Wireless Access

last person joined: yesterday 

Access network design for branch, remote, outdoor, and campus locations with HPE Aruba Networking access points and mobility controllers.
Back to discussions
Expand all | Collapse all

Disable SSH/WebUI on outside interface

This thread has been viewed 11 times

  • 1.  Disable SSH/WebUI on outside interface

    Posted Dec 04, 2014 03:03 PM

    We have noticed brute force attacks on the outside interfaces on our controllers. I want to disable all management access on the outside interface (SSH, Telnet, WebUI, please fill in any I missed). The public IPs are assigned on a VLAN on the controller so there is no NAT or firewall between our controllers and the internet. From the forum I see that an ACL has to be applied. We use our controllers to terminate RAPs so I want to make sure my ACL below is correct and will not interrupt communication. Per the VRD "Firewall Ports

    RAPs connect to the controller on UDP port 4500 for establishing the IPsec connection. So this port should be opened on all the firewalls leading up to the controllers in the DMZ." The allow all statement at the bottom should allow this traffic.

     

    ip access-list session Block-TermServ
    Block-TermServ
    --------------
    Priority Source Destination Service Action TimeRange Log Expired Queue TOS 8021P Blacklist Mirror DisScan ClassifyMedia IPv4/6
    -------- ------ ----------- ------- ------ --------- --- ------- ----- --- ----- --------- ------ ------- ------------- ------
    1 any any svc-ssh deny Low 4
    2 any any svc-telnet deny Low 4
    3 any any svc-http deny Low 4
    4 any any svc-https deny Low 4
    5 any any any permit Low 4



  • 2.  RE: Disable SSH/WebUI on outside interface
    Best Answer

    EMPLOYEE
    Posted Dec 04, 2014 03:04 PM

    The controller GUI uses TCP 4343, so you can remove the two http and https policies and add one for that port. 

     

    Otherwise, looks correct.



  • 3.  RE: Disable SSH/WebUI on outside interface

    Posted Dec 04, 2014 03:10 PM
    Like this...

    ip access-list session Block-TermServ
    Block-TermServ
    --------------
    Priority Source Destination Service Action TimeRange Log Expired Queue TOS 8021P Blacklist Mirror DisScan ClassifyMedia IPv4/6
    -------- ------ ----------- ------- ------ --------- --- ------- ----- --- ----- --------- ------ ------- ------------- ------
    1 any any svc-ssh deny Low 4
    2 any any svc-telnet deny Low 4
    3 any any tcp 4343 deny Low 4
    4 any any any permit Low 4

    As always, thanks Tim.


    ________________________________
    The material in this transmission contains confidential information
    intended for the addressee.
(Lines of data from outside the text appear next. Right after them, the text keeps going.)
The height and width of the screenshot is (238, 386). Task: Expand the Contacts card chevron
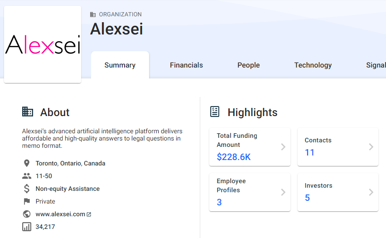(371, 147)
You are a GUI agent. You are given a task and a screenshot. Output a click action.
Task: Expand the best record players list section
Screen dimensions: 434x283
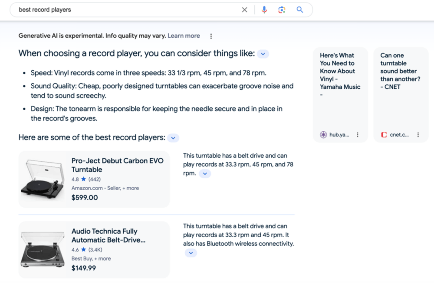[x=173, y=137]
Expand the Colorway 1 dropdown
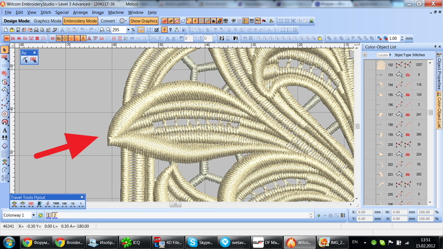 click(x=33, y=215)
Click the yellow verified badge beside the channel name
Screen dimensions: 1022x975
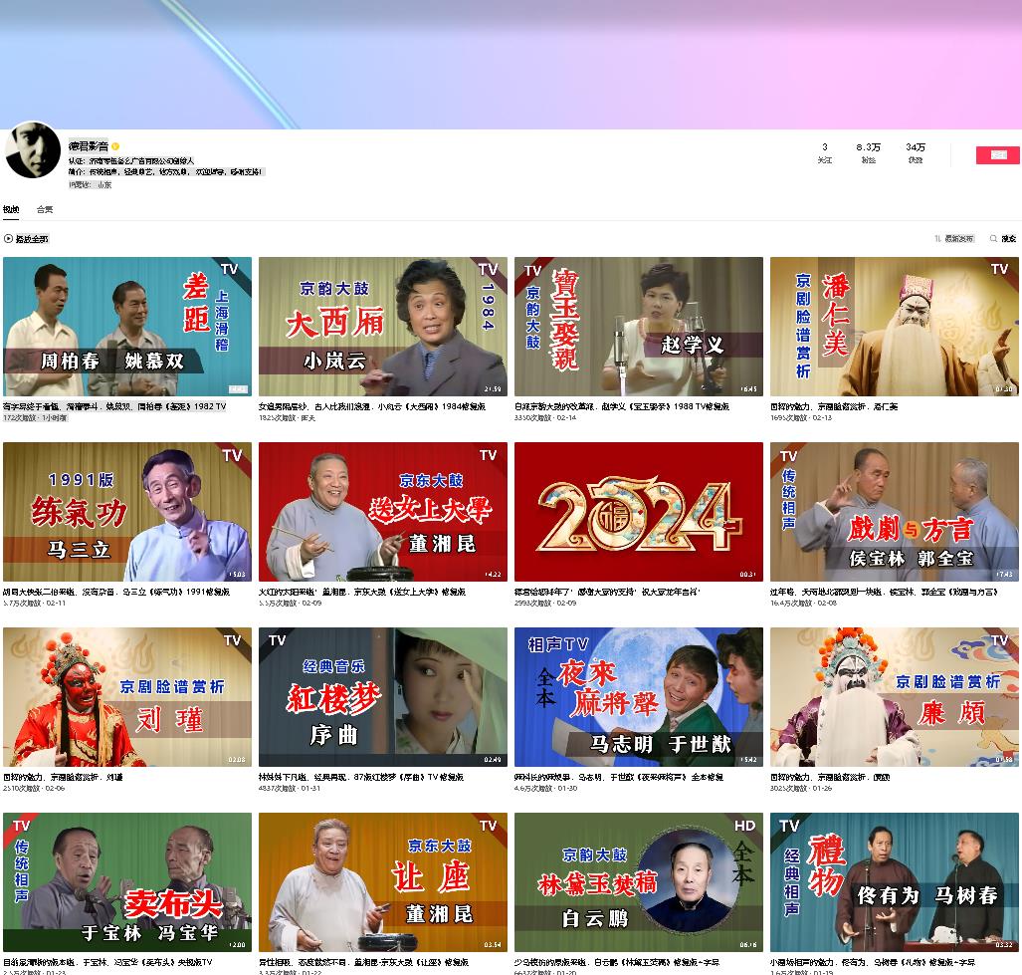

If you are not the addressee, any disclosure
    or use of this information by you is strictly prohibited. If you have
    received this transmission in error, please delete it and destroy
    all copies. Notify AIM Specialty Health at 847 564-8500.
    Thank You.


  • 4.  RE: Disable SSH/WebUI on outside interface

    EMPLOYEE
    Posted Dec 04, 2014 03:13 PM

    Looks good!